TO DO: Repeat the lines from the one containing "Click the 23h post timestamp" through the last line, replacing "Amount" with "Total" and leaving everything else unchanged. Leave out the pictures.

--- START OF THE INPUT ---

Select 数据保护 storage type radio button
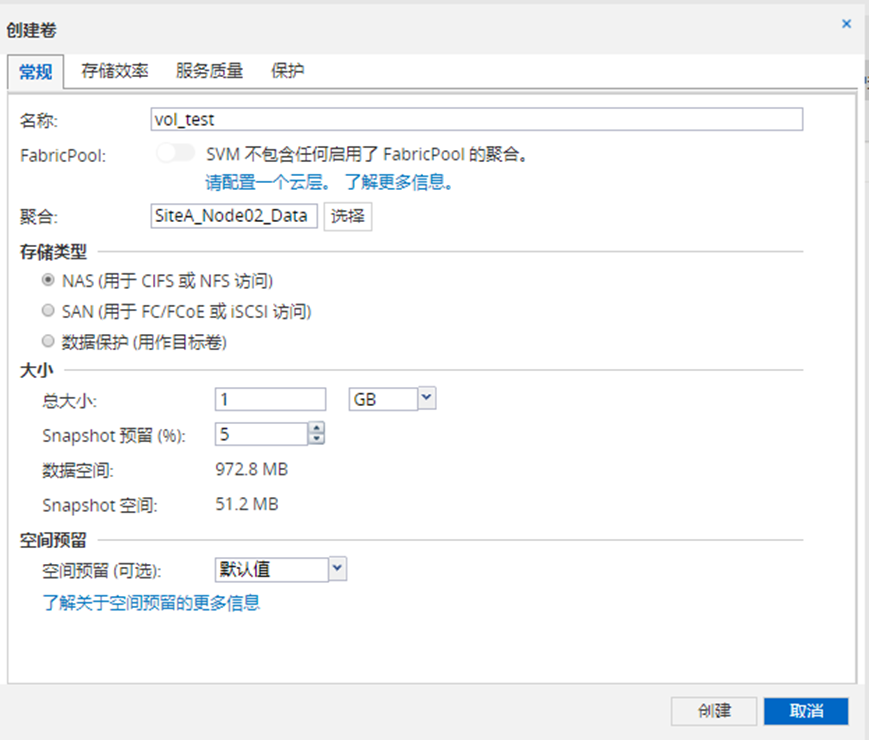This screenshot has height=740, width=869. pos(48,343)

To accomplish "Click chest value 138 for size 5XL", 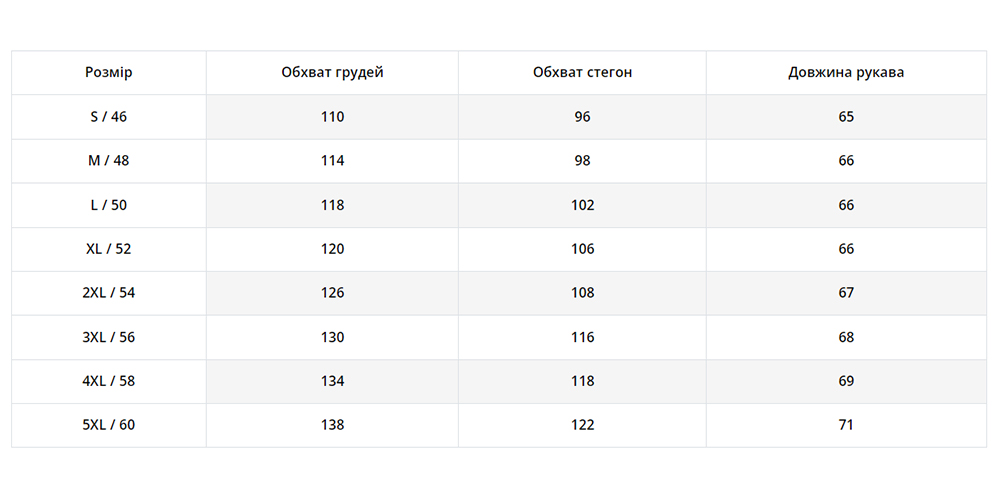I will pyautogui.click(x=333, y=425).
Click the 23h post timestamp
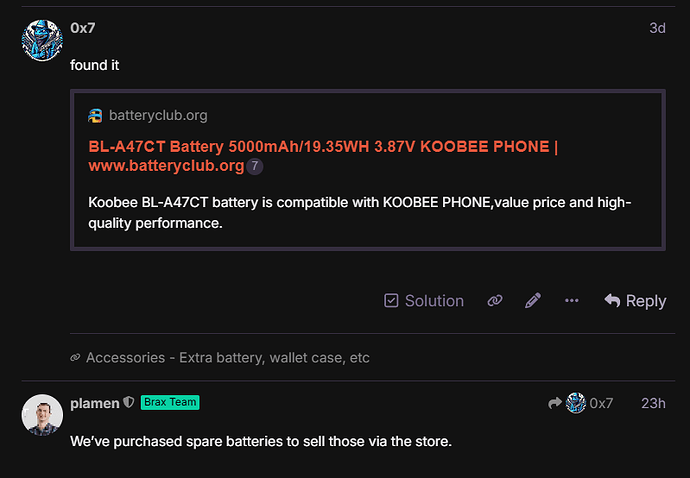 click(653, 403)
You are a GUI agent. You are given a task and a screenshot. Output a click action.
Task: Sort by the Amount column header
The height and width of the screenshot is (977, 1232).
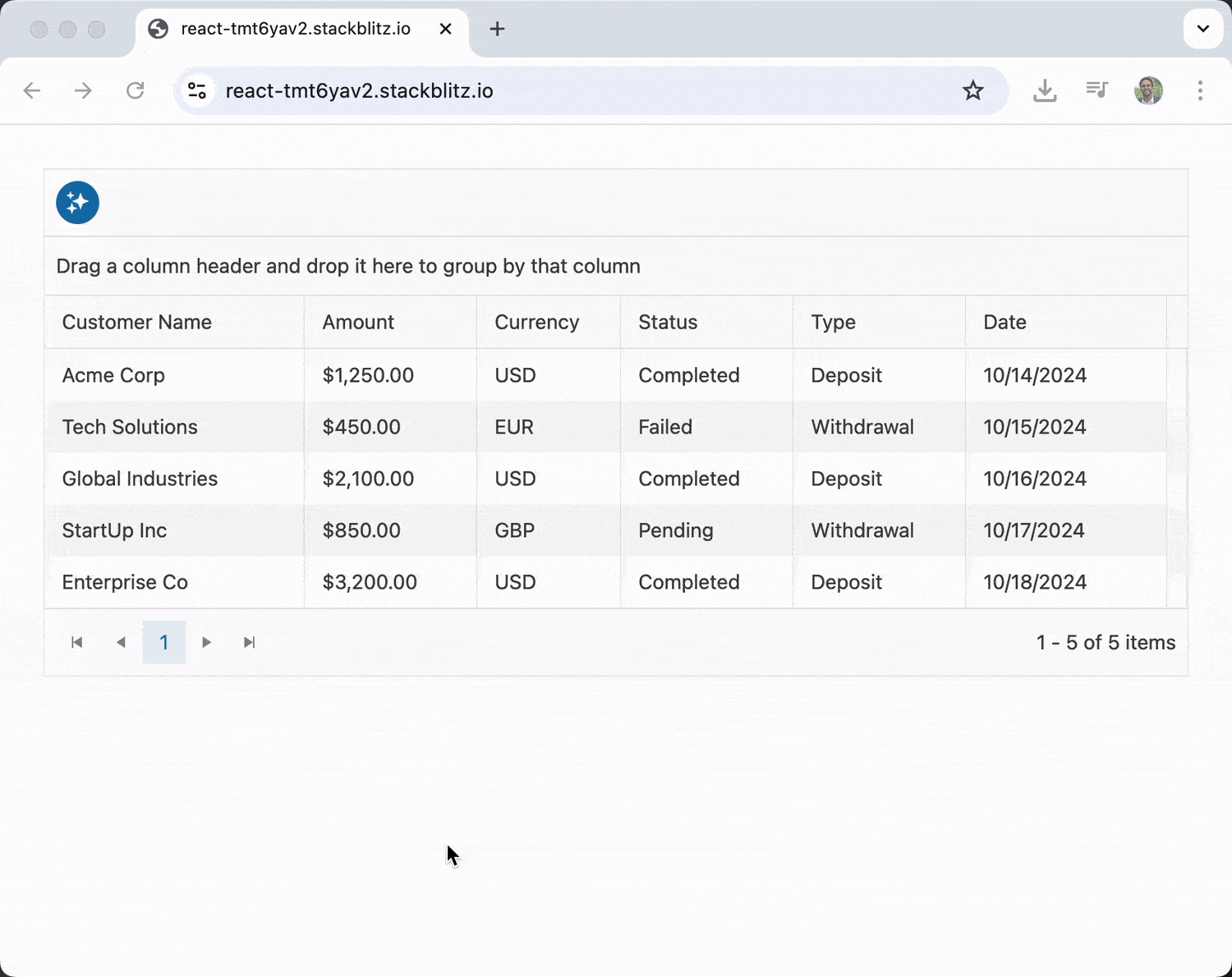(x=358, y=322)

--- END OF THE INPUT ---

SOLVED PROBLEM:
Click the 23h post timestamp
 click(653, 403)
You are a GUI agent. You are given a task and a screenshot. Output a click action.
Task: Sort by the Total column header
The height and width of the screenshot is (977, 1232).
(x=358, y=322)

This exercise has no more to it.